Published Mar 4, 2016
CapeCodMermaid, RN
6,092 Posts
Can someone steer me in the direction of what constitutes a 'mental illness' on the CMS form 802? I know some of them are obvious, but does anyone know if depression is considered a mental illness?
Thanks.
mander
60 Posts
**I am not a director or assistant director, just a unit manager on the rehab floor.
Perhaps we could work this out together because I'm having some serious issues with my matrix.
Thanks...I found that too. I just have a hard time calling depression a mental illness. Why are we still doing these stupid forms? It takes hours and hours. I could be spending that time doing something useful like chart reviews or sitting with a resident who is going to die.
My administrator screams about everything. If you ask the resident during the ARD assessment time and they had pain, it's going to come out on the QMs and the 802. All we can do is make sure they have a pain management program.

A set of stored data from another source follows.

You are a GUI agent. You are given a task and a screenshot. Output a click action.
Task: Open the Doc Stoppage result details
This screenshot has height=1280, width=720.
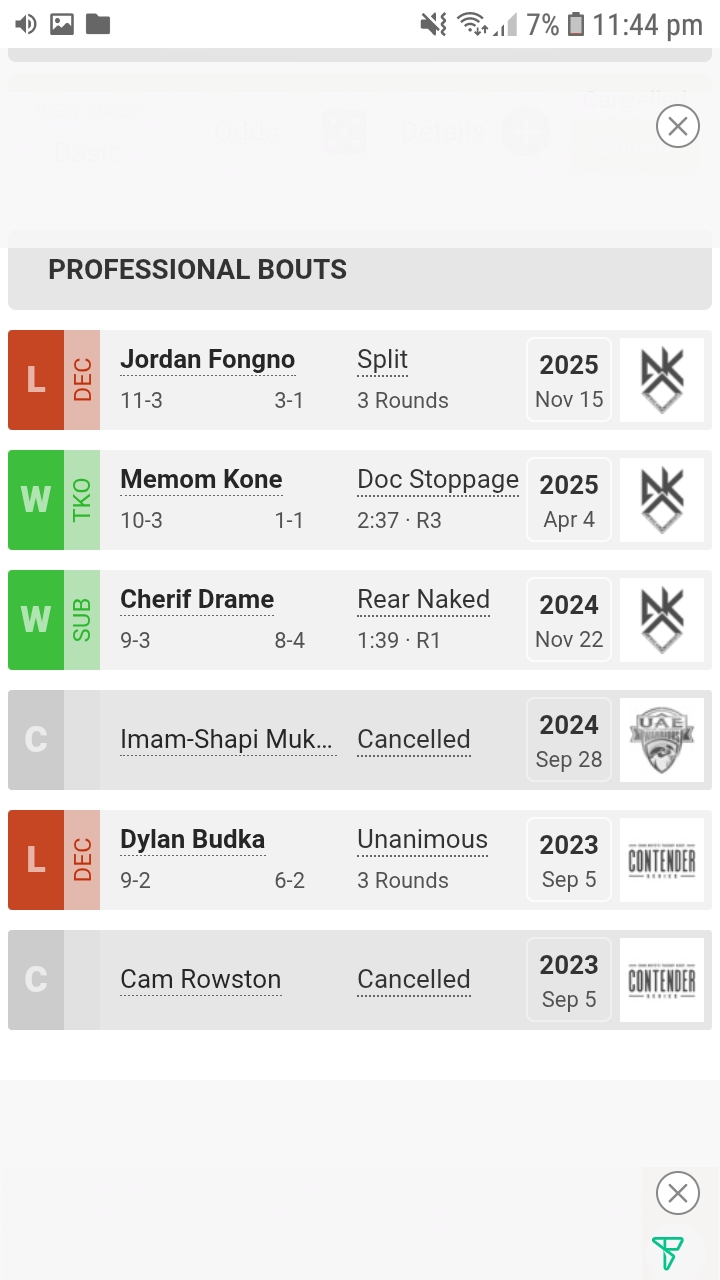[x=438, y=480]
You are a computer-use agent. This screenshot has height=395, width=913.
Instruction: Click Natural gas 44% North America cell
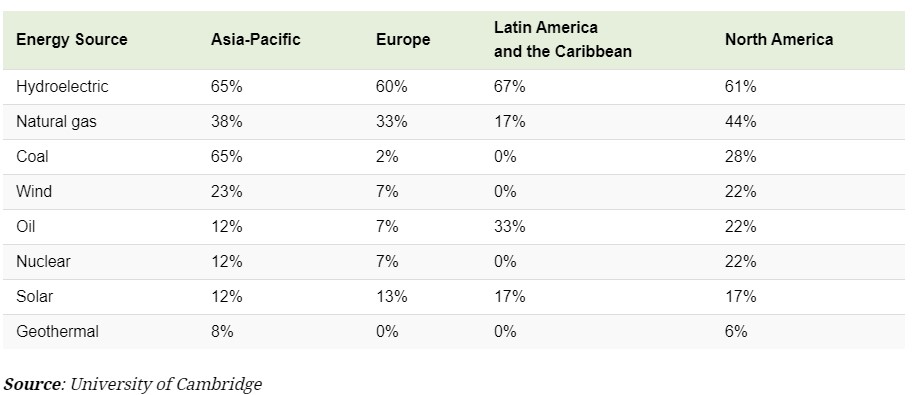pos(741,122)
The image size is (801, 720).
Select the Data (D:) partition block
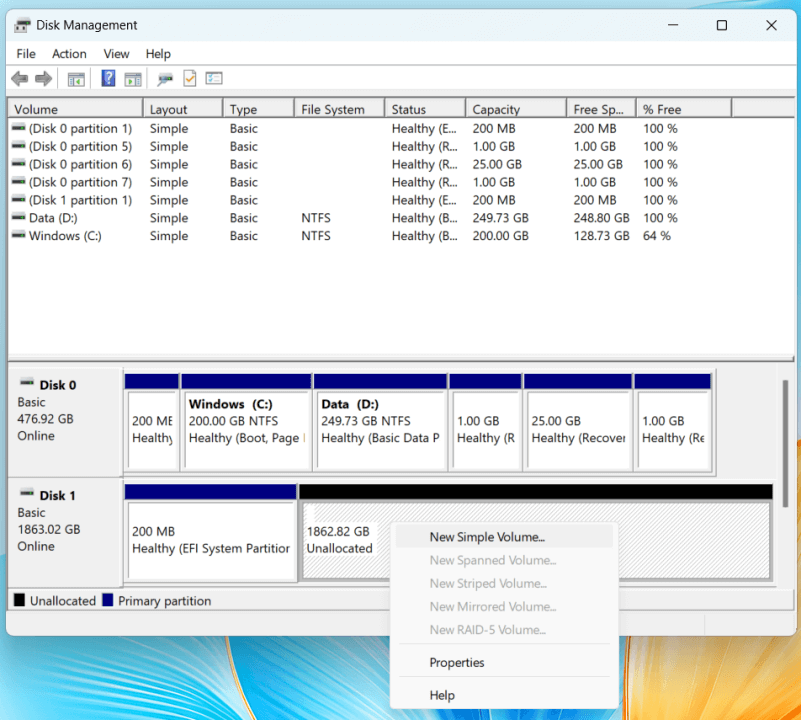tap(380, 420)
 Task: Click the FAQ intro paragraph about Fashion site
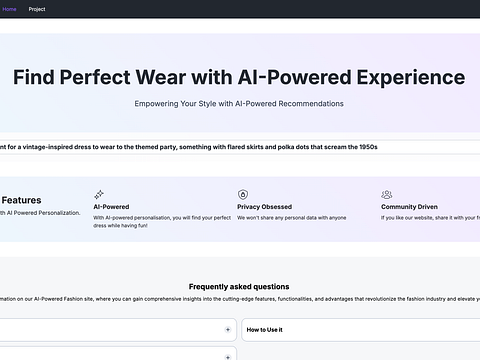tap(240, 299)

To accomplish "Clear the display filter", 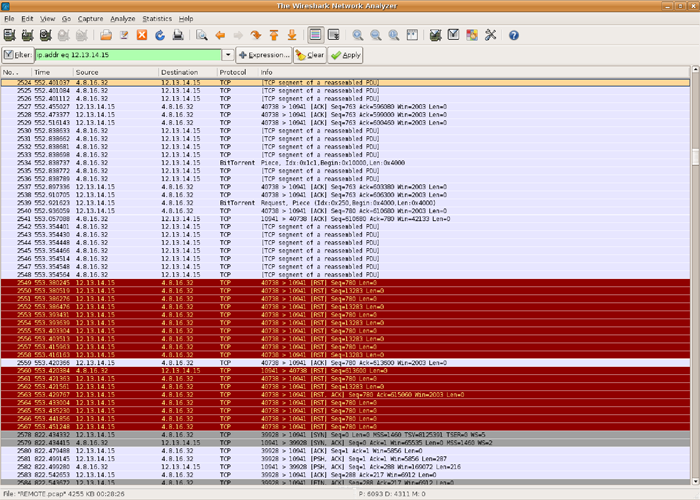I will tap(310, 55).
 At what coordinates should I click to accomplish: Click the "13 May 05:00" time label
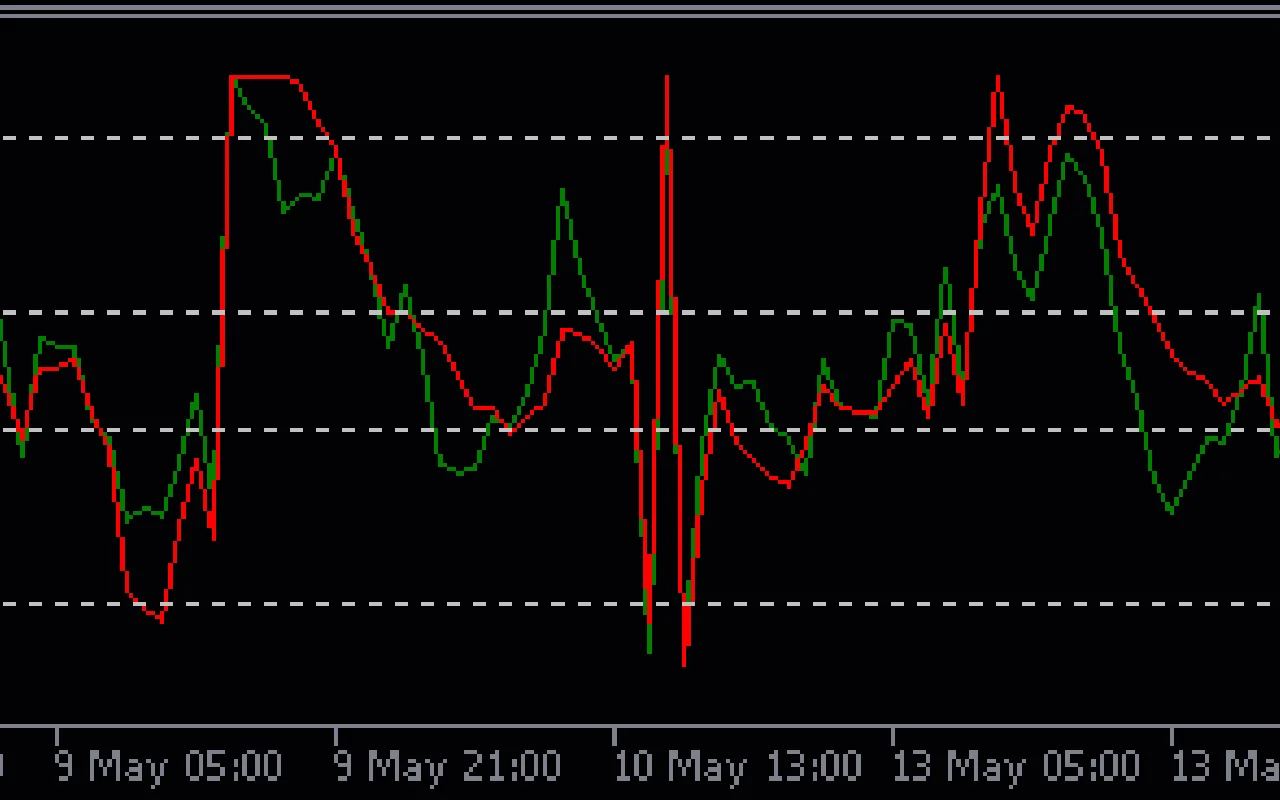pos(1015,767)
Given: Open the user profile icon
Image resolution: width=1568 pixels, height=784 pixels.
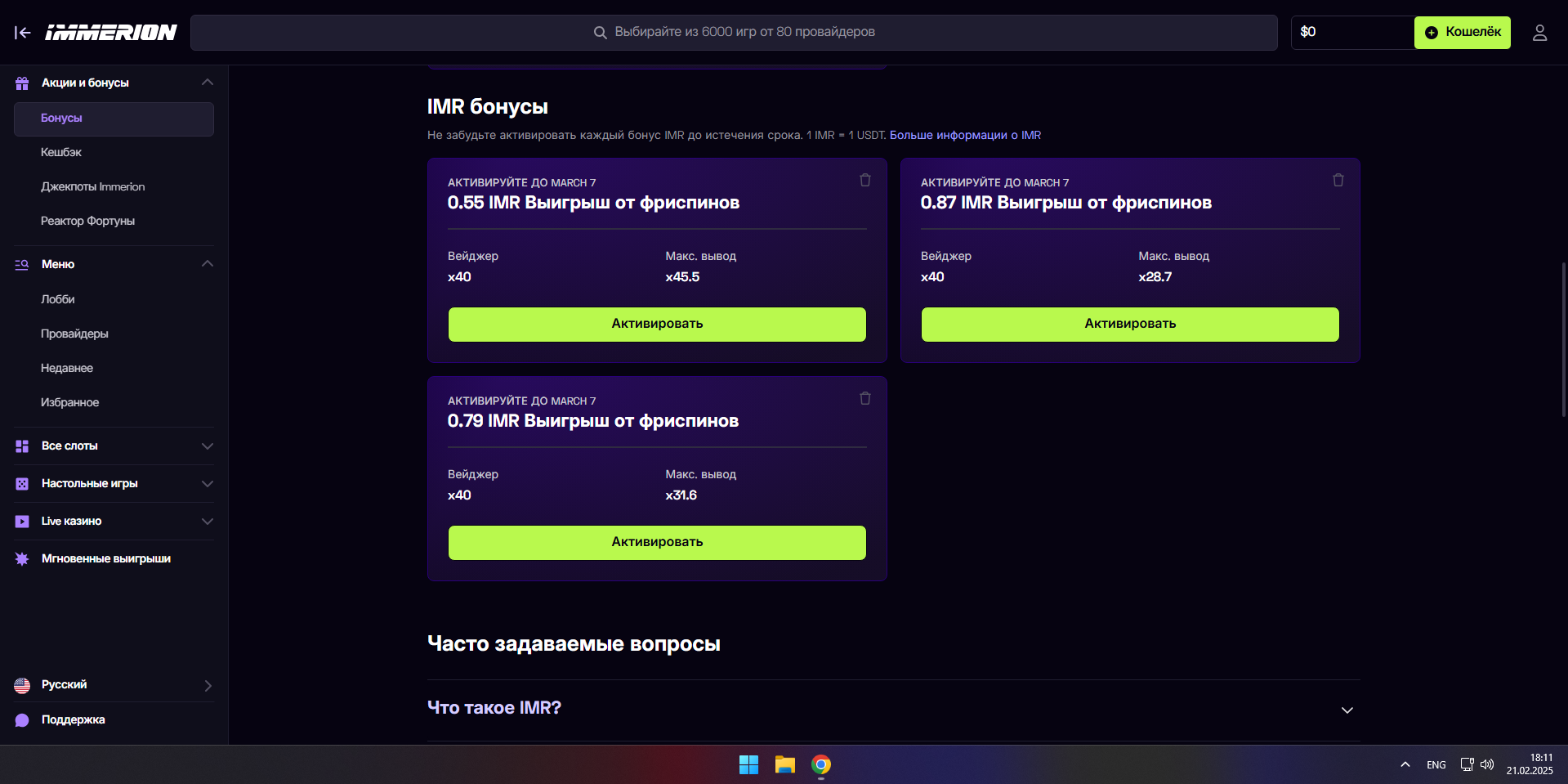Looking at the screenshot, I should click(x=1539, y=33).
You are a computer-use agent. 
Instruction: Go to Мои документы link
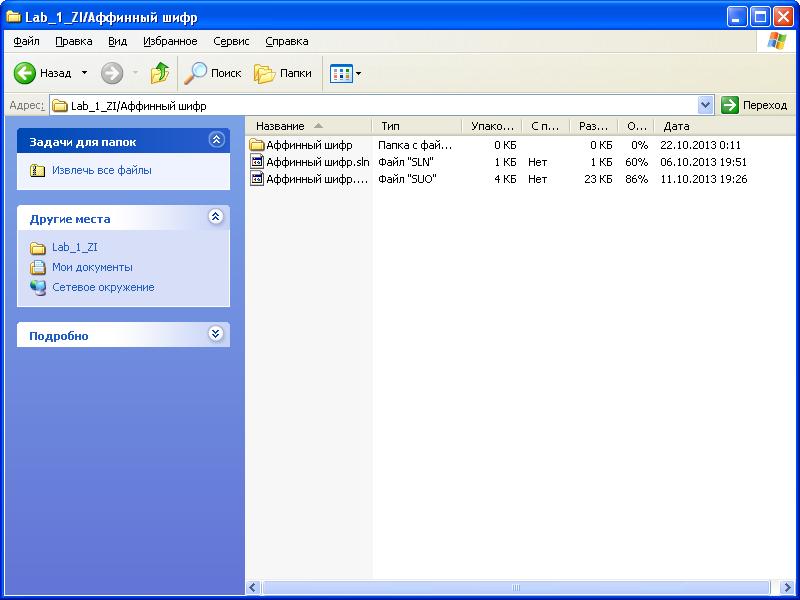[x=92, y=267]
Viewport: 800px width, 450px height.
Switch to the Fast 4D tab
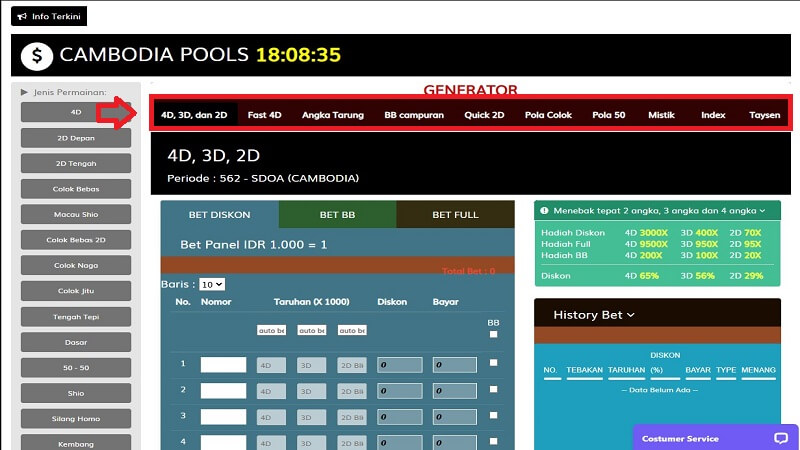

That is what my administrator is yelling at us about. If they report 0 pain but get pain meds anyways... they show up! So she makes us manually check it off. In our opinion, the state will yes of course see terrible percentages. But as long as they investigate that the resident is not reporting pain and pain is manged and addressed in a timely and appropriate manner, it shouldn't matter. But apparently the raw percentages affects the 5 stars we don't get. I feel like she's making us lie and I feel like the DOH will question why no one is in any pain.
Now the person that agrees with me about the pain said depression wasn't a mental illness. I think it is, but then again there's ANOTHER area for depression. So ugh. Damned if we do and damned if we don't, I guess!
I want to code an EMR that updates this stuff live instead of just with every MDS assessment. You know, in my spare time.
walkingoneliner
3 Posts
For the 802 mental illness is depression, bipolar, schizoid... or other mental illness (anxiety) and you write MI. The intellectual disability/developmental disability portion is easier because you should know exactly who these patients are. The coding on the 802 has little to do with your QM per se. You can check items on the form that are relevant one the day of entry only.
As an aside the ID/DD patients must be marked on the 672 on line 108. The patients marked there better have a PASSAR level 2 on file.
The surveyors are only going to drill down on your 802 if they start seriously hen pecking. They have an 802. They know what is going on for your QM. The reason you do an 802 is you can show them you know your building. It doesn't have to be perfect, if after survey starts you see a problem you just tell them and fix it within the first 24 hours.. The 672 is where is counts to be correct. That is where the rubber meets the road for survey.